En 2022, son taux de croissance a flirté avec les 5%. Son taux de chômage officiel est d’environ 3%, ce qui correspond au plein-emploi. Son produit intérieur brut (PIB) par habitant, autour de 18'000 dollars, est nettement au-dessus de celui de l’autre poids lourd de l’est, la Roumanie (14'000).

Le pays européen le plus engagé militairement

La Pologne est enfin le pays de l’UE (qu’elle a rejoint en 2004) et de l’OTAN (qu’elle a rejoint en 1999) le plus militairement engagé en Ukraine. Elle a livré au moins deux cents chars de fabrication russe T72 à l’armée ukrainienne, et c’est par son territoire que transite l’essentiel des armements lourds à destination de Kiev.

Exemple de cette détermination: la proposition de Varsovie de remettre à l’armée de l’air ukrainienne une trentaine d’avions de fabrication russe MiG-29 et une quinzaine de Su-22, hérités du bloc soviétique, mais modernisés aux normes de l’Alliance atlantique.

La Bulgarie et la République tchèque ont fait une offre similaire, mais pour une quantité moindre d’appareils. L’OTAN, pour l’heure, continue de mettre son véto à ses livraisons qui constitueraient à coup sûr une escalade dans le conflit.

Les deux basculements polonais

Pourquoi cette guerre est en train de tout changer pour la Pologne qui, historiquement, a toujours payé au prix fort le fait d’être située entre l’Allemagne (hier, l’Empire prussien) et la Russie (hier, l’Empire tsariste puis l’ex-URSS)? Parce que deux basculements sont intervenus depuis le 25 février 2022.

Le premier concerne l’OTAN et la protection américaine, que Donald Trump était aussi venu renforcer par ses visites à Varsovie en 2017 et 2019. Le fait qu’un missile de fabrication russe S300 soit tombé sur le sol polonais le 16 novembre 2022 a confirmé que la Pologne serait en première ligne si le conflit actuel devait, demain, opposer directement la Russie et les trente pays membres de l’Alliance (dont la Suède et la Finlande, ex-neutres, sont aujourd’hui quasi membres).

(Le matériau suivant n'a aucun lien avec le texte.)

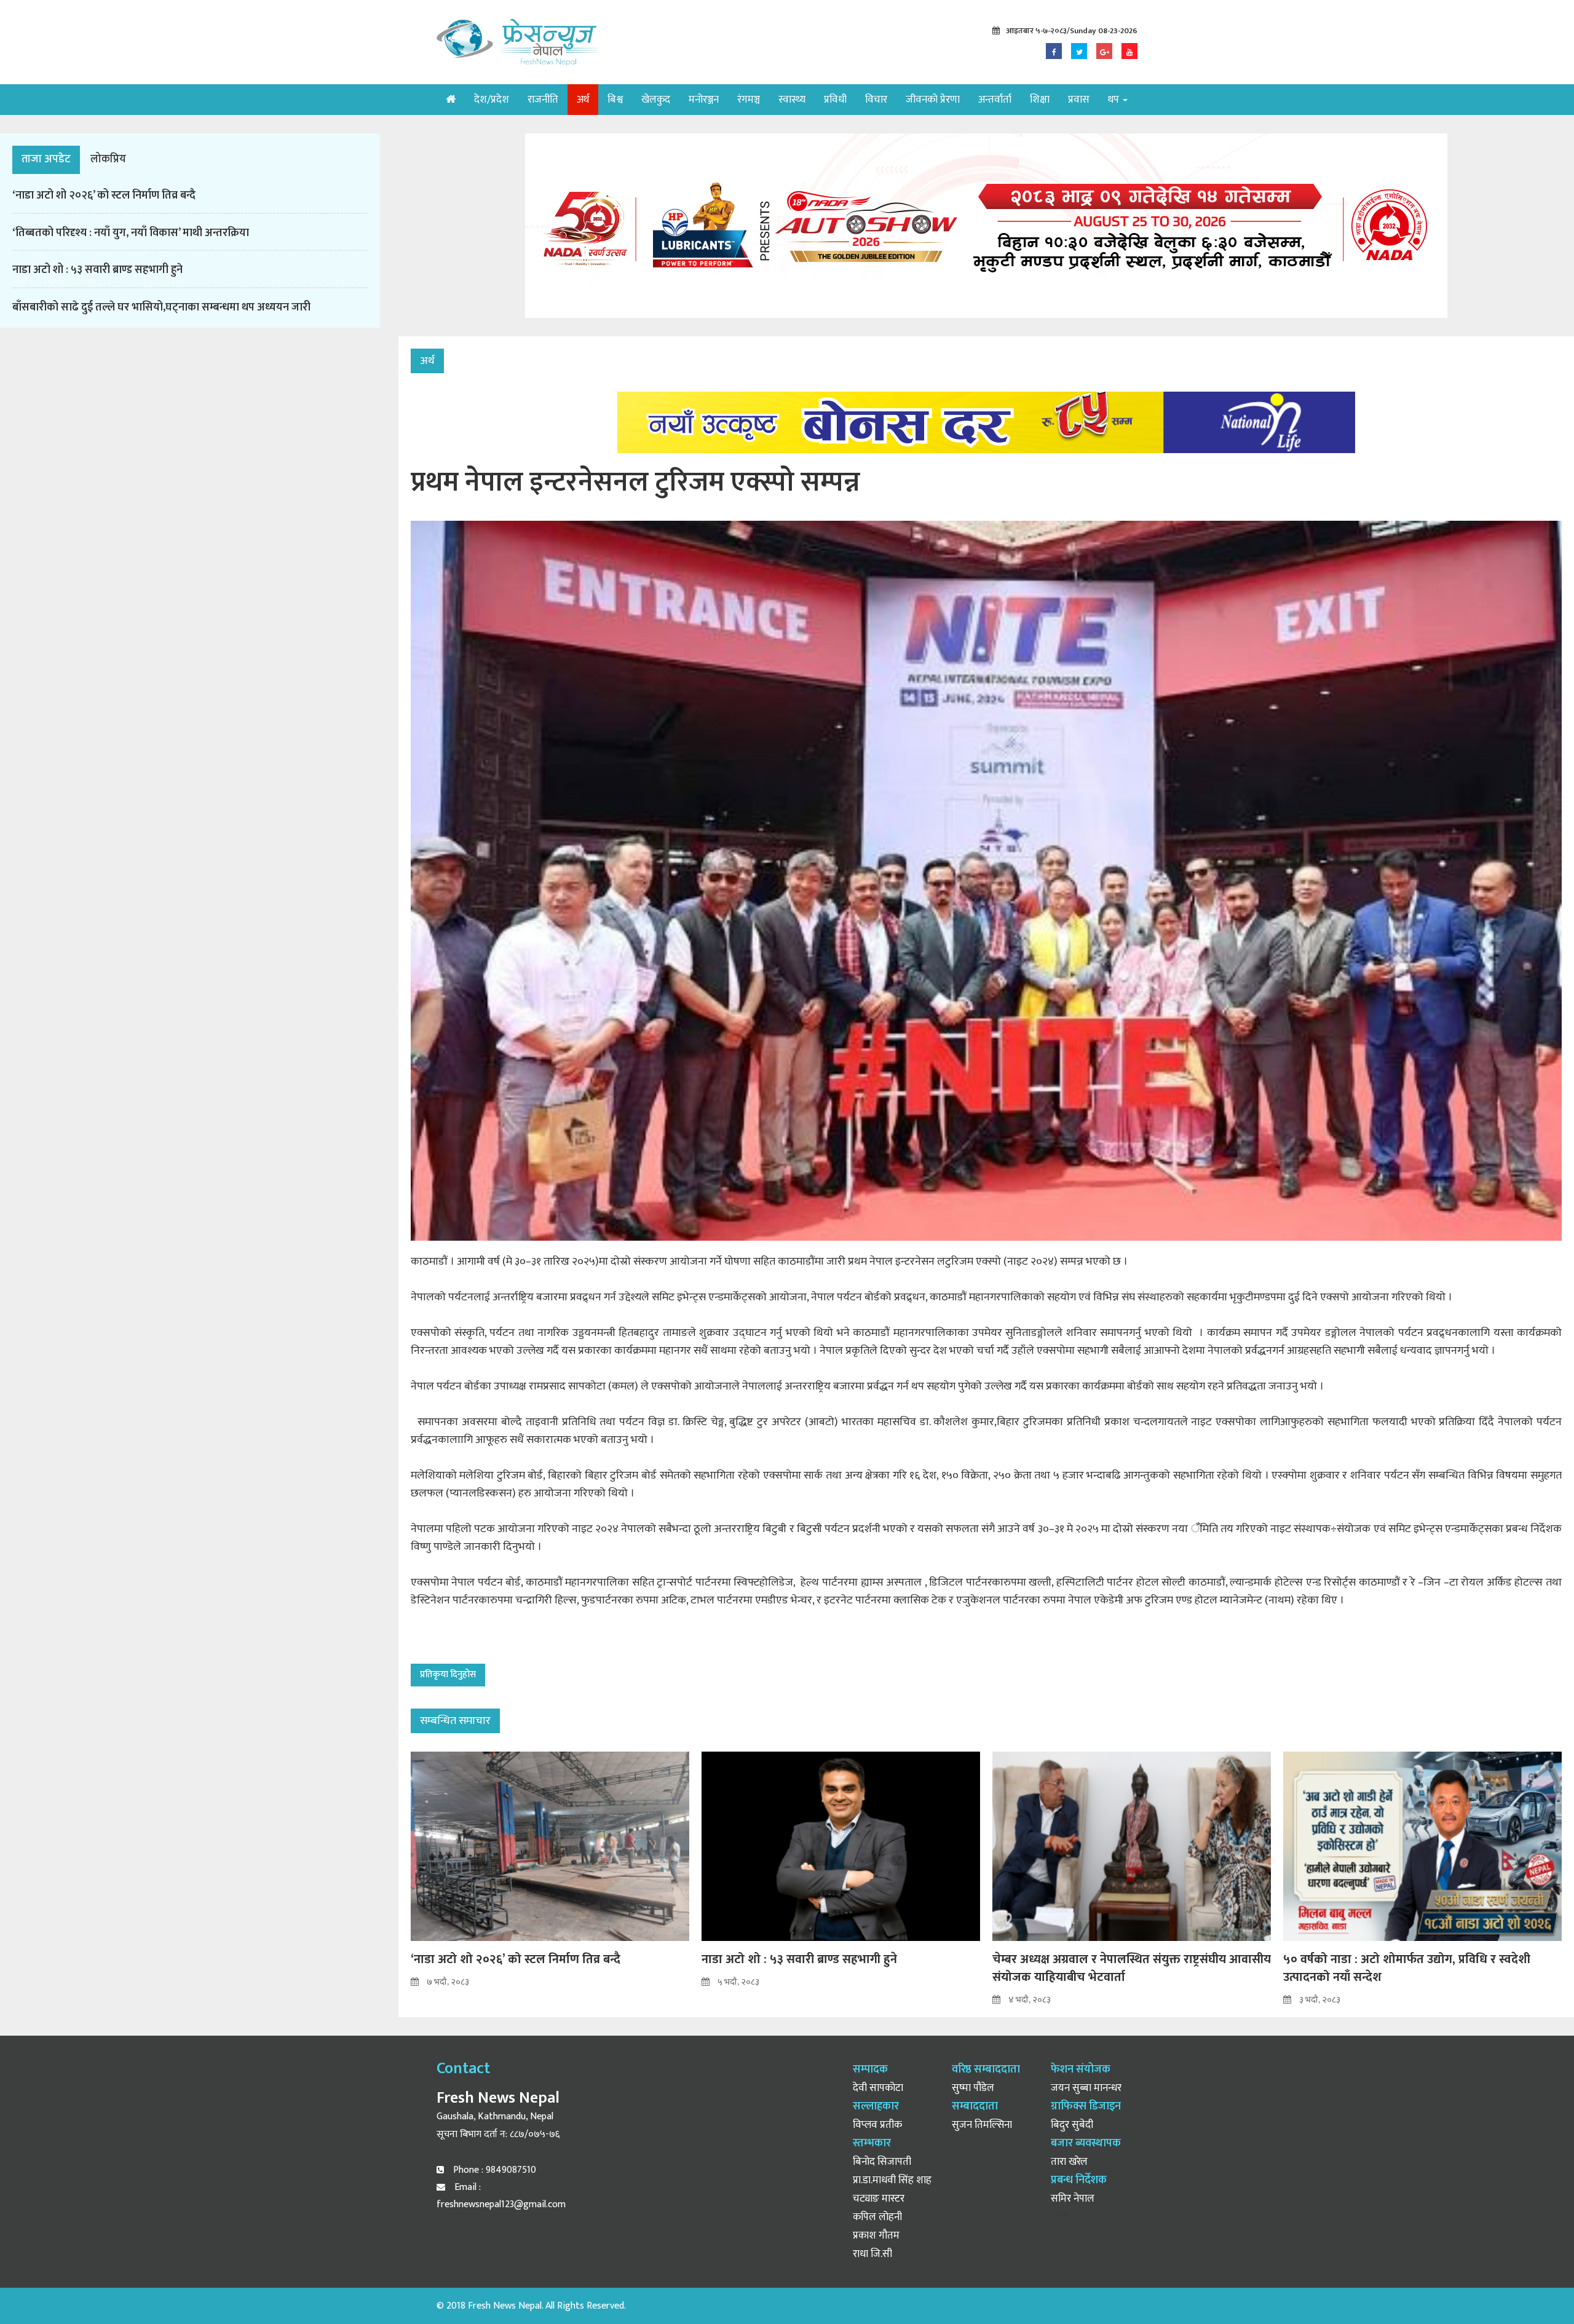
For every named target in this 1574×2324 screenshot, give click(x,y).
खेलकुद (655, 99)
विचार (876, 99)
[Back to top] (1539, 2289)
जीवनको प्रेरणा (933, 99)
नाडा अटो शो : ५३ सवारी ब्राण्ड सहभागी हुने (97, 270)
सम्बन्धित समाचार (455, 1721)
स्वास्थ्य (791, 99)
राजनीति (543, 99)
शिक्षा (1040, 99)
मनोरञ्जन (704, 99)
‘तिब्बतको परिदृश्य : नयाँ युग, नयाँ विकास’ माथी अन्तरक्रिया (130, 233)
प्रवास (1079, 99)
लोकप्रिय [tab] (108, 159)
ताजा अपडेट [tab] (46, 159)
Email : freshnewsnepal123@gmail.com (501, 2196)
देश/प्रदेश (491, 99)
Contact (463, 2068)
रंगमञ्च (748, 99)
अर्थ (583, 99)
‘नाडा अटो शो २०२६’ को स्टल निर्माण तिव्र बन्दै (104, 195)
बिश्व (615, 99)
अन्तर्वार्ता (994, 99)
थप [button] (1114, 99)
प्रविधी (835, 99)
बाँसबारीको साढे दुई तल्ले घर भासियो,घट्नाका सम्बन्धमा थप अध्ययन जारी (161, 307)
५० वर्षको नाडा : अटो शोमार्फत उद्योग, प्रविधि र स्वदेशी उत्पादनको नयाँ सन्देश (1406, 1968)
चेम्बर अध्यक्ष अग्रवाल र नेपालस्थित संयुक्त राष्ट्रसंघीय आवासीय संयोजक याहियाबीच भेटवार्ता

Pour Washington, le soutien affiché pour l’Ukraine «as long as it takes» (aussi longtemps que nécessaire) passe donc par Varsovie. «La Pologne est en train de devenir la première puissance militaire européenne avec l’assentiment de Washington» jugeait récemment le site français Le Grand Continent.

Le pays vient ainsi de passer commande de 116 chars M1 Abrams américains de dernière génération, et de mille blindés et obusiers K1 et K2 fabriqués par la Corée du Sud, bastion militaire des États-Unis dans le pacifique.

Avec Bruxelles, la perspective d’un compromis

Le second basculement est intervenu au sein de l’UE. Il est politique. Avant le déclenchement de la guerre, un conflit opposait Bruxelles et Varsovie sur le respect de l’État de droit. Plusieurs éléments ont amené la Commission européenne à bloquer une partie des 35,4 milliards d'euros prévus pour le pays dans le cadre du plan Next Generation EU adopté en juin 2020.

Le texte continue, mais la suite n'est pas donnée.